All that is needed is every line of the listing below that has "agent".

--- Extracted material Enclosed Below ---

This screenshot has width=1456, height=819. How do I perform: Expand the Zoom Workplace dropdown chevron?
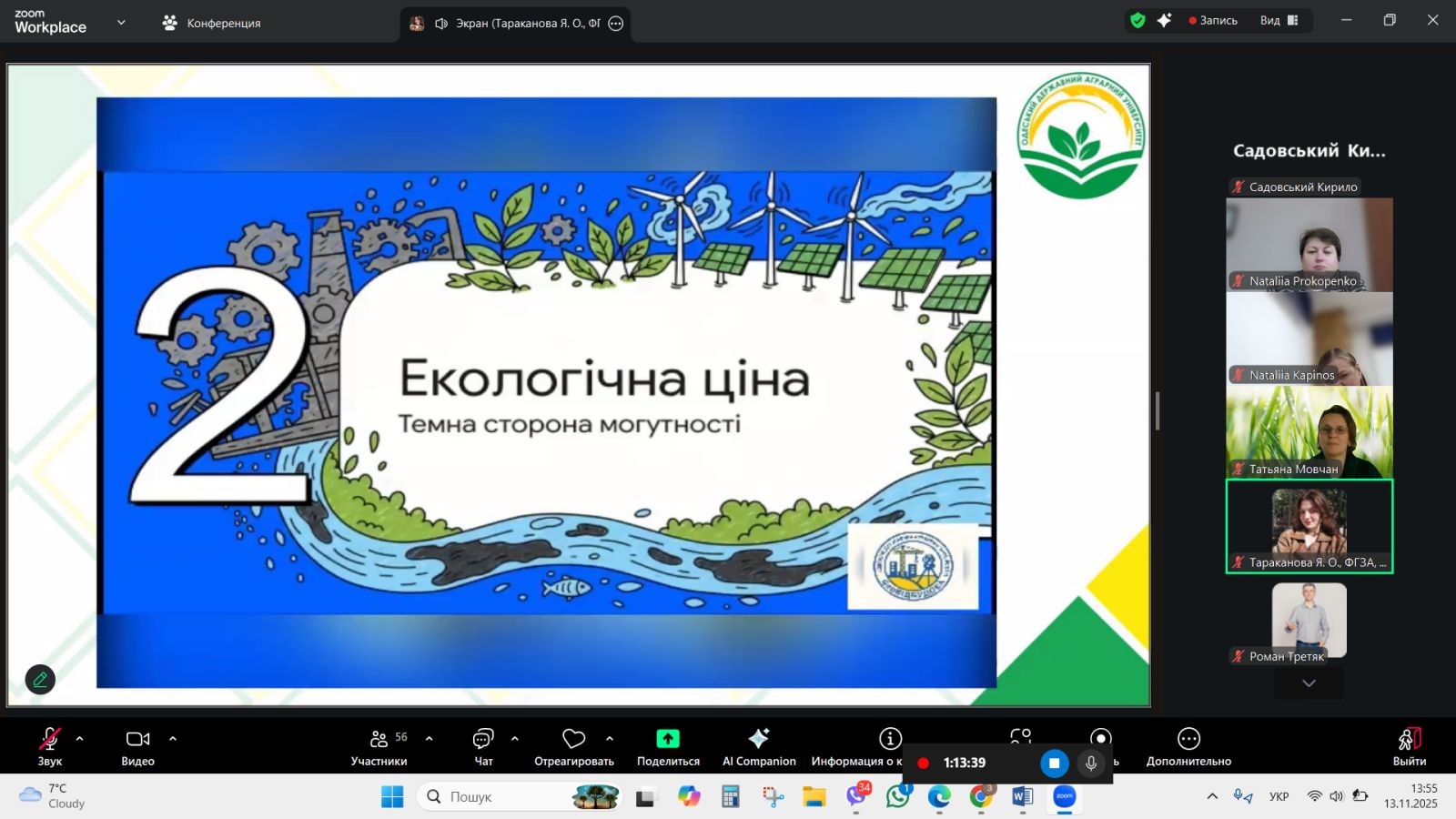click(121, 23)
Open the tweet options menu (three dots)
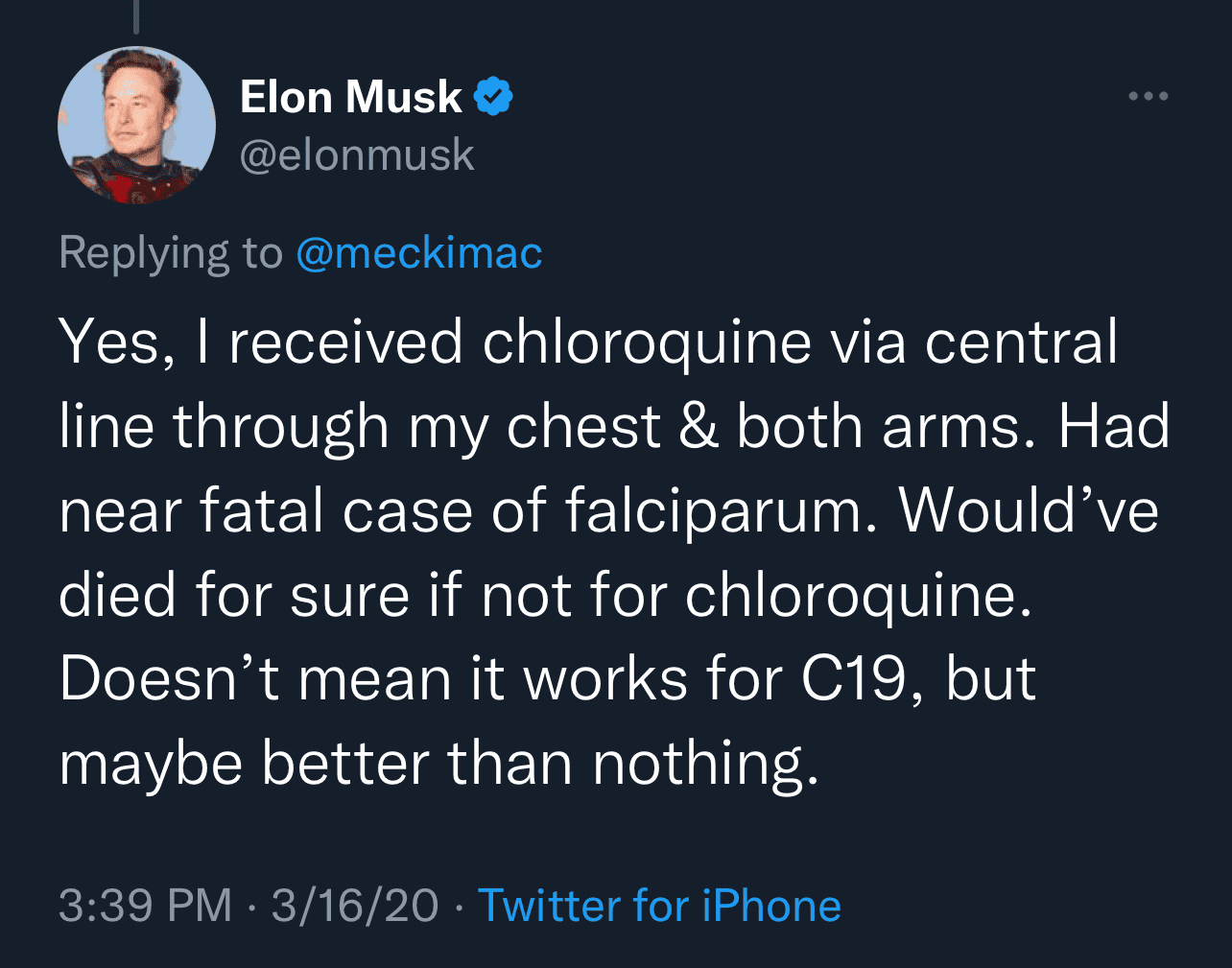 tap(1149, 94)
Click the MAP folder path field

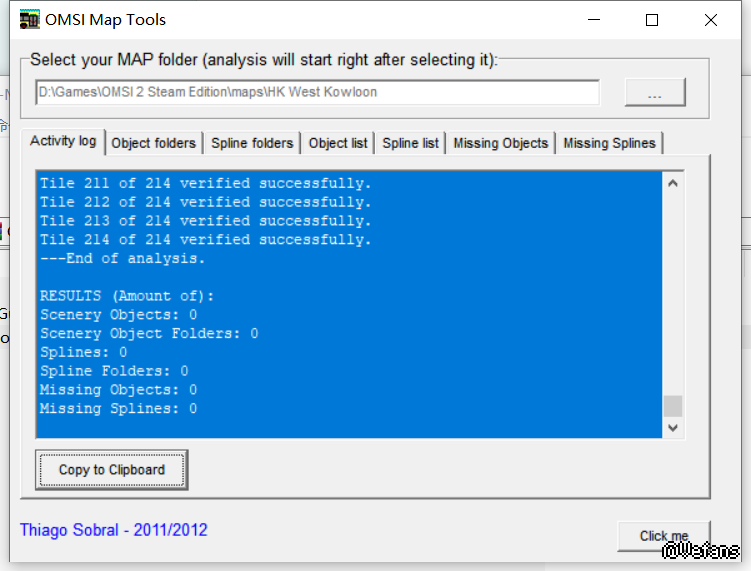317,92
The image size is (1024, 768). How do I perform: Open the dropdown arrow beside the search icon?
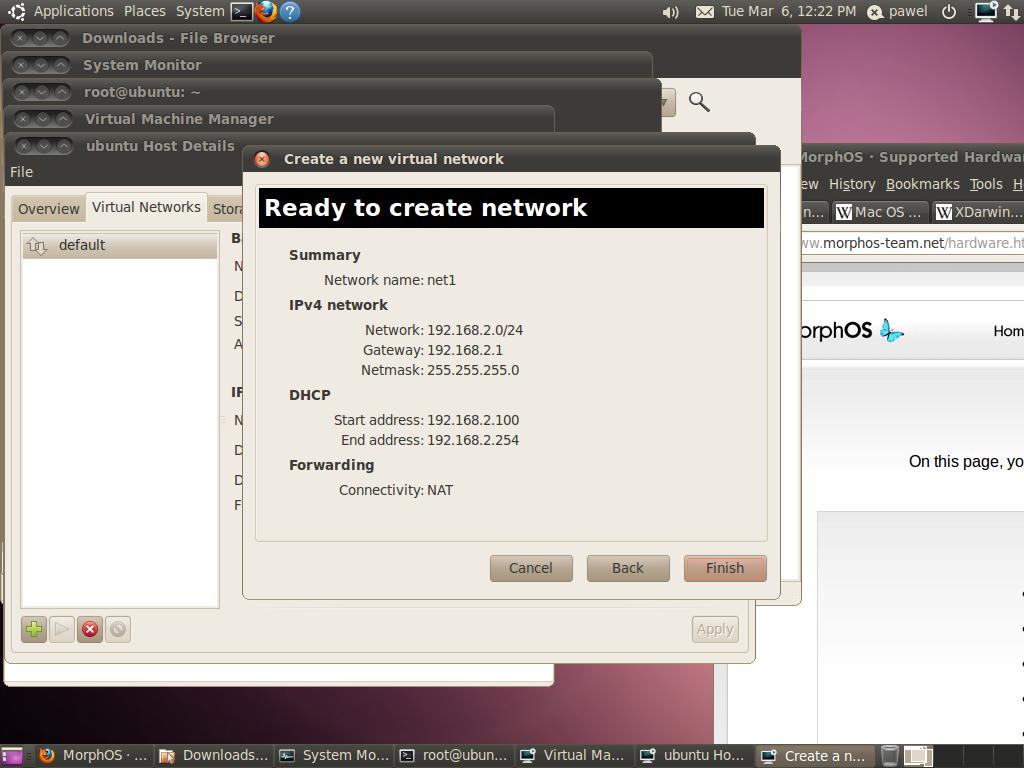coord(666,102)
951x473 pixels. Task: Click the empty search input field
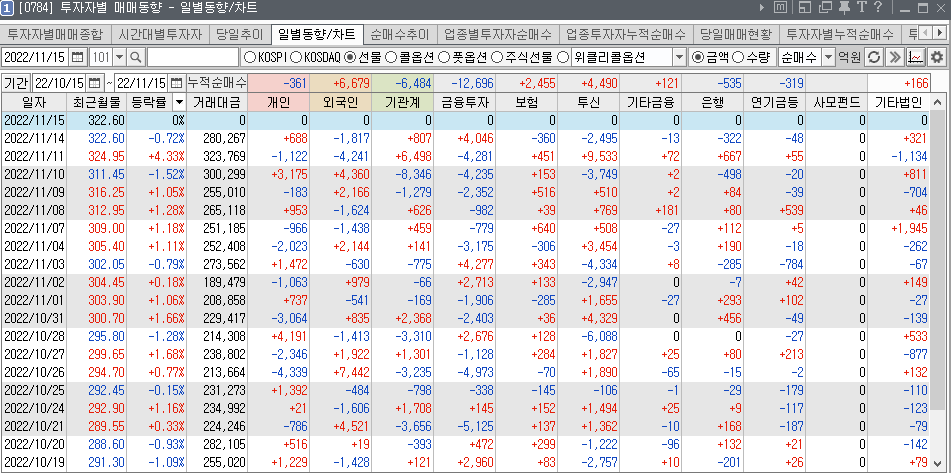pyautogui.click(x=192, y=57)
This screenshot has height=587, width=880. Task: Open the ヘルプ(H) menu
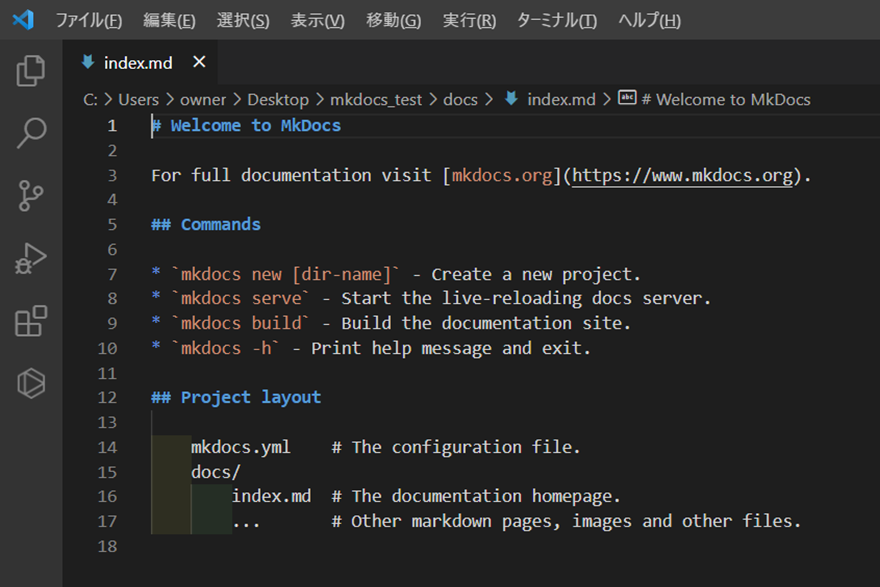click(x=649, y=21)
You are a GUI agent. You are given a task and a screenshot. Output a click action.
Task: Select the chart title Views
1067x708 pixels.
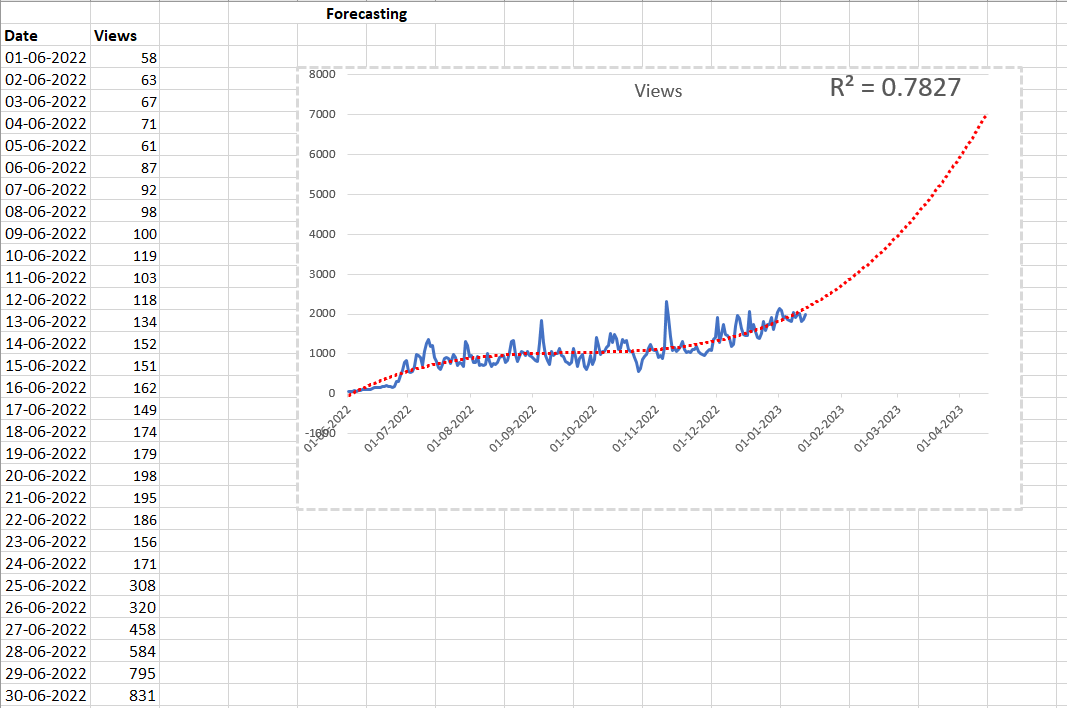658,91
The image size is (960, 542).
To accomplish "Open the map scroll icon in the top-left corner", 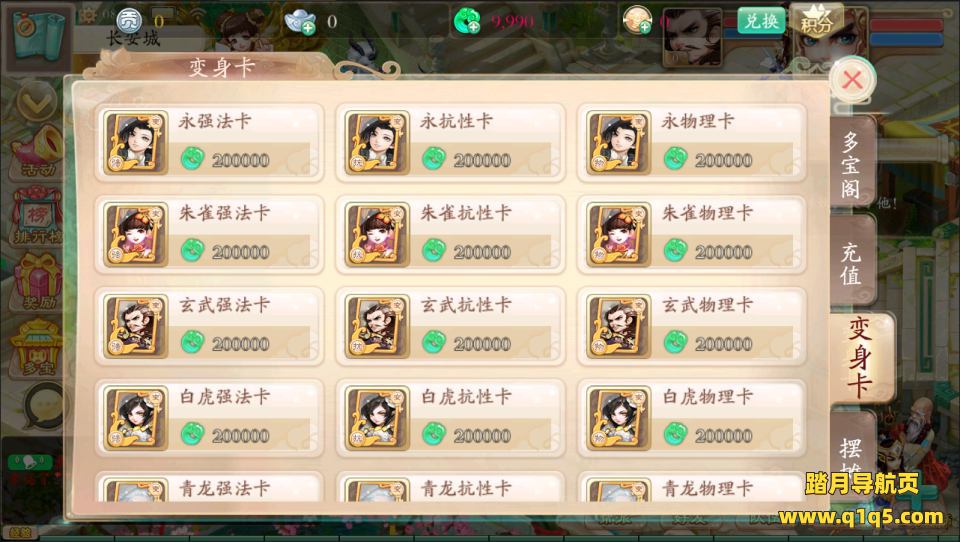I will [38, 36].
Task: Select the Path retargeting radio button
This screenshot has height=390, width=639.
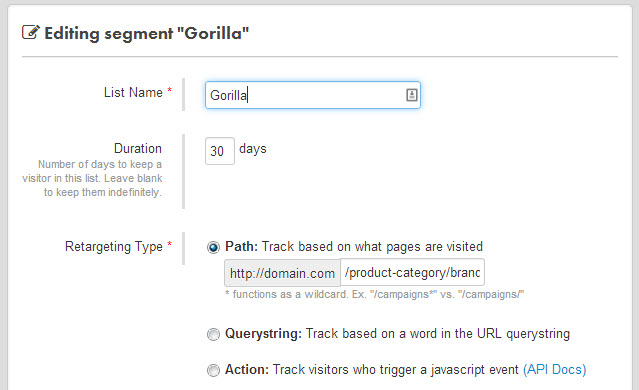Action: (213, 247)
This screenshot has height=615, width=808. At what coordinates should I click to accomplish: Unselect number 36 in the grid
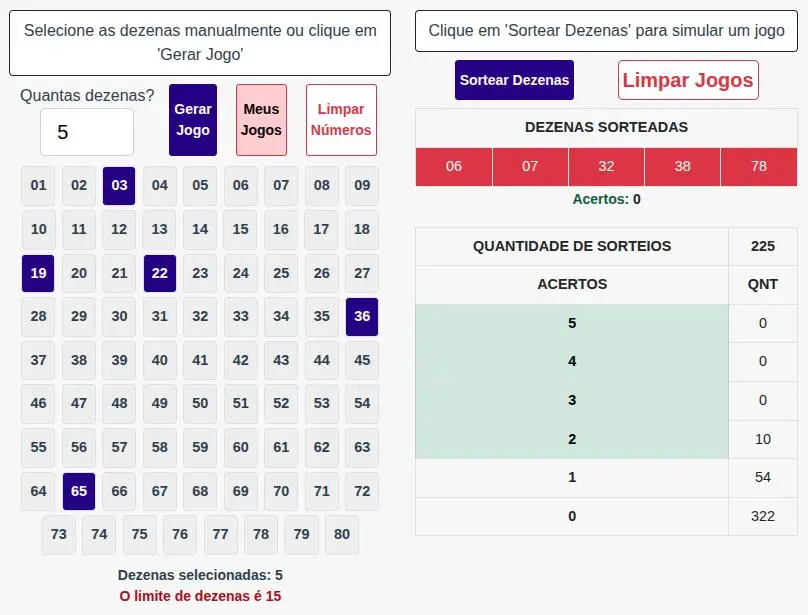coord(362,316)
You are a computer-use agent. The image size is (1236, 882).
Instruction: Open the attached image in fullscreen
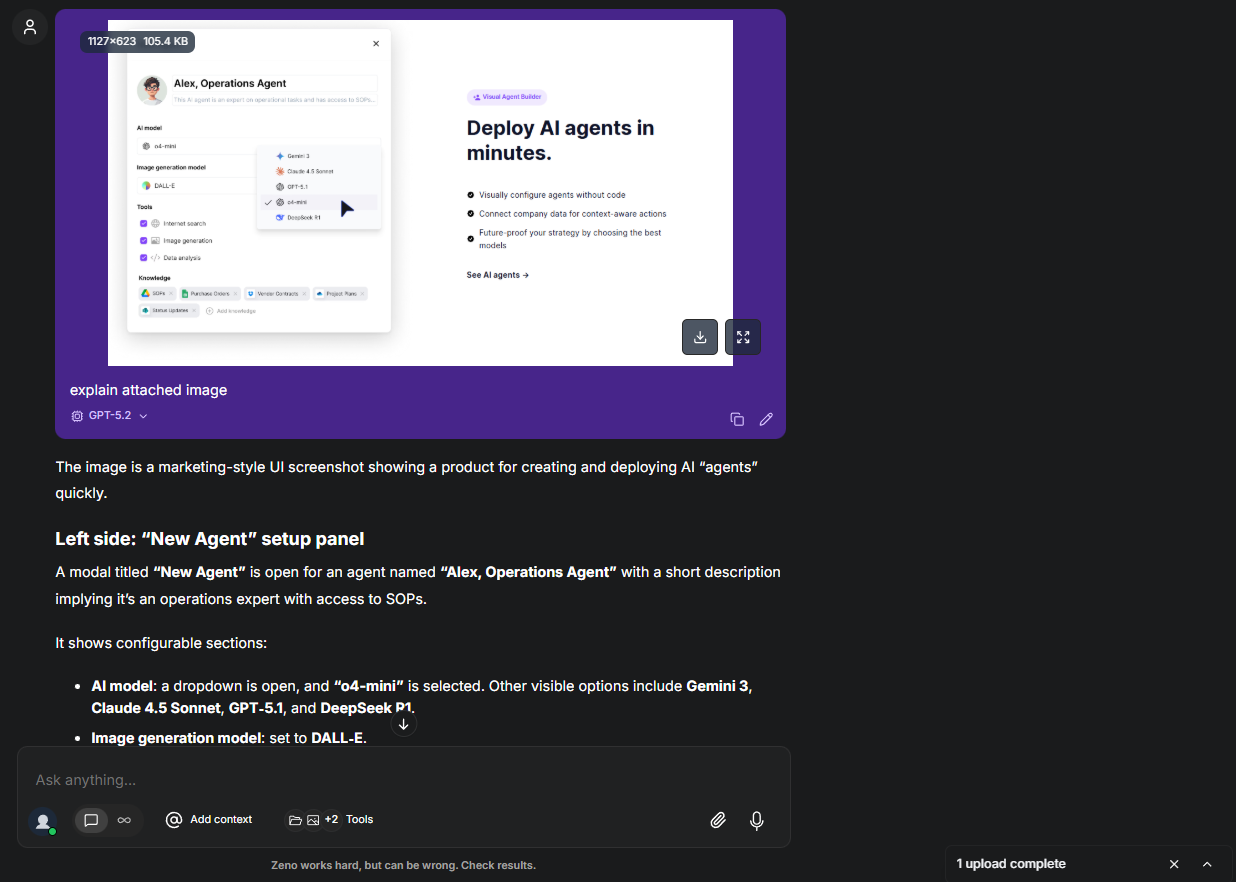click(x=743, y=337)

--- End of Enclosed Extracted material ---

_Expected answer_:
You are a GUI agent. You are given a task and a screenshot. Output a click action.
You are a computer-use agent. The image size is (1236, 882).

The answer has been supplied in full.